# [Written problem]
Reproduce the entire listing below verbatim, line for line.
## Start
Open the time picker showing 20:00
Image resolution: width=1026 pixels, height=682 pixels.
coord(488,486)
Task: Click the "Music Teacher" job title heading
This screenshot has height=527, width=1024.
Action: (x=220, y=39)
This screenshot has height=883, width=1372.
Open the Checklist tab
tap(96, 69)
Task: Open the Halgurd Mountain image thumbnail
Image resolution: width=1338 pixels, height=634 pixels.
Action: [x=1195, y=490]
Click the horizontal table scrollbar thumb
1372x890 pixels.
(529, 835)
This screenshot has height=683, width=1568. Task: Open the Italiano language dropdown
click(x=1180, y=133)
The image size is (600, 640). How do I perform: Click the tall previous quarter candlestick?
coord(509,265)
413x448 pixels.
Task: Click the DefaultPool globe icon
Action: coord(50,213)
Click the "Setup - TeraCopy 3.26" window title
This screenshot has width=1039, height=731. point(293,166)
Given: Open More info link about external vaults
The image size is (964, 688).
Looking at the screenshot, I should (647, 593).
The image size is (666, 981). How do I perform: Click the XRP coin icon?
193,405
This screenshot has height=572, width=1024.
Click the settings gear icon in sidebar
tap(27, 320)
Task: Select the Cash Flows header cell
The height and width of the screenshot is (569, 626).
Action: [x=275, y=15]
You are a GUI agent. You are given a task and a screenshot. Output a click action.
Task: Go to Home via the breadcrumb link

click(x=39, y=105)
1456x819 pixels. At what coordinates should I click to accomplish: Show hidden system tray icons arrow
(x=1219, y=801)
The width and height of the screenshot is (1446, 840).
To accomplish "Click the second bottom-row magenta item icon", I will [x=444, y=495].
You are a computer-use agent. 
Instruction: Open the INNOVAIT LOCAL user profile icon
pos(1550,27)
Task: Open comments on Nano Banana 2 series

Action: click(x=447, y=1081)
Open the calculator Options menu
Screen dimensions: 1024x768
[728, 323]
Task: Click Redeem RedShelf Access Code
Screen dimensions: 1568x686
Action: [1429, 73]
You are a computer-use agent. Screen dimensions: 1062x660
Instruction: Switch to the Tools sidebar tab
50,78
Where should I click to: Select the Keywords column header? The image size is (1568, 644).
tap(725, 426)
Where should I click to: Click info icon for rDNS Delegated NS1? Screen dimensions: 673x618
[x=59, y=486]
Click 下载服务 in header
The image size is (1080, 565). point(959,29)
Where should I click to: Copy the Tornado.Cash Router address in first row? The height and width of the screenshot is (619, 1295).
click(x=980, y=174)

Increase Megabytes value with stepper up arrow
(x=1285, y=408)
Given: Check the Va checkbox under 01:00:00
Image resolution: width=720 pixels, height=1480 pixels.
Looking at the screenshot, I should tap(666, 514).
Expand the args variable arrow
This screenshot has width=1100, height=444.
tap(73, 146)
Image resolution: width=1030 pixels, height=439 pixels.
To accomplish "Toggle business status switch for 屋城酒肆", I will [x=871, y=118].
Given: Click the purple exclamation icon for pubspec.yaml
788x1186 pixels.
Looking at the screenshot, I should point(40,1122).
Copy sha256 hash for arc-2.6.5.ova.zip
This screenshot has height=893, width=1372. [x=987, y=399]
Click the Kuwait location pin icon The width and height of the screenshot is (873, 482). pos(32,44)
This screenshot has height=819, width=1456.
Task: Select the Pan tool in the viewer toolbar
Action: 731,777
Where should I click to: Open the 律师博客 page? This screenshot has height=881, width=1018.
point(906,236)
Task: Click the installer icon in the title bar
## End
# [Result below]
Open the time picker showing 20:00
Image resolution: width=1026 pixels, height=682 pixels.
coord(488,486)
Task: Click the "Music Teacher" job title heading
This screenshot has height=527, width=1024.
Action: (x=220, y=39)
This screenshot has height=883, width=1372.
Open the Checklist tab
tap(96, 69)
Task: Open the Halgurd Mountain image thumbnail
Image resolution: width=1338 pixels, height=634 pixels.
Action: [x=1195, y=490]
Click the horizontal table scrollbar thumb
1372x890 pixels.
(529, 835)
This screenshot has height=683, width=1568. Task: Open the Italiano language dropdown
click(x=1180, y=133)
The image size is (600, 640). How do I perform: Click the tall previous quarter candlestick?
coord(509,265)
413x448 pixels.
Task: Click the DefaultPool globe icon
Action: coord(50,213)
Click the "Setup - TeraCopy 3.26" window title
This screenshot has width=1039, height=731. point(293,166)
Given: Open More info link about external vaults
The image size is (964, 688).
Looking at the screenshot, I should (647, 593).
The image size is (666, 981). How do I perform: Click the XRP coin icon?
193,405
This screenshot has height=572, width=1024.
Click the settings gear icon in sidebar
tap(27, 320)
Task: Select the Cash Flows header cell
The height and width of the screenshot is (569, 626).
Action: [x=275, y=15]
You are a GUI agent. You are given a task and a screenshot. Output a click action.
Task: Go to Home via the breadcrumb link

click(x=39, y=105)
1456x819 pixels. At what coordinates should I click to accomplish: Show hidden system tray icons arrow
(x=1219, y=801)
The width and height of the screenshot is (1446, 840).
To accomplish "Click the second bottom-row magenta item icon", I will [x=444, y=495].
You are a computer-use agent. 
Instruction: Open the INNOVAIT LOCAL user profile icon
pos(1550,27)
Task: Open comments on Nano Banana 2 series

Action: click(x=447, y=1081)
Open the calculator Options menu
Screen dimensions: 1024x768
[728, 323]
Task: Click Redeem RedShelf Access Code
Screen dimensions: 1568x686
Action: [1429, 73]
You are a computer-use agent. Screen dimensions: 1062x660
Instruction: Switch to the Tools sidebar tab
50,78
Where should I click to: Select the Keywords column header? The image size is (1568, 644).
tap(725, 426)
Where should I click to: Click info icon for rDNS Delegated NS1? Screen dimensions: 673x618
[x=59, y=486]
Click 下载服务 in header
The image size is (1080, 565). point(959,29)
Where should I click to: Copy the Tornado.Cash Router address in first row? The height and width of the screenshot is (619, 1295).
click(x=980, y=174)

Increase Megabytes value with stepper up arrow
(x=1285, y=408)
Given: Check the Va checkbox under 01:00:00
Image resolution: width=720 pixels, height=1480 pixels.
Looking at the screenshot, I should tap(666, 514).
Expand the args variable arrow
This screenshot has width=1100, height=444.
tap(73, 146)
Image resolution: width=1030 pixels, height=439 pixels.
To accomplish "Toggle business status switch for 屋城酒肆", I will [x=871, y=118].
Given: Click the purple exclamation icon for pubspec.yaml
788x1186 pixels.
Looking at the screenshot, I should point(40,1122).
Copy sha256 hash for arc-2.6.5.ova.zip
This screenshot has height=893, width=1372. [x=987, y=399]
Click the Kuwait location pin icon The width and height of the screenshot is (873, 482). pos(32,44)
This screenshot has height=819, width=1456.
Task: Select the Pan tool in the viewer toolbar
Action: 731,777
Where should I click to: Open the 律师博客 page? This screenshot has height=881, width=1018.
point(906,236)
Task: Click the installer icon in the title bar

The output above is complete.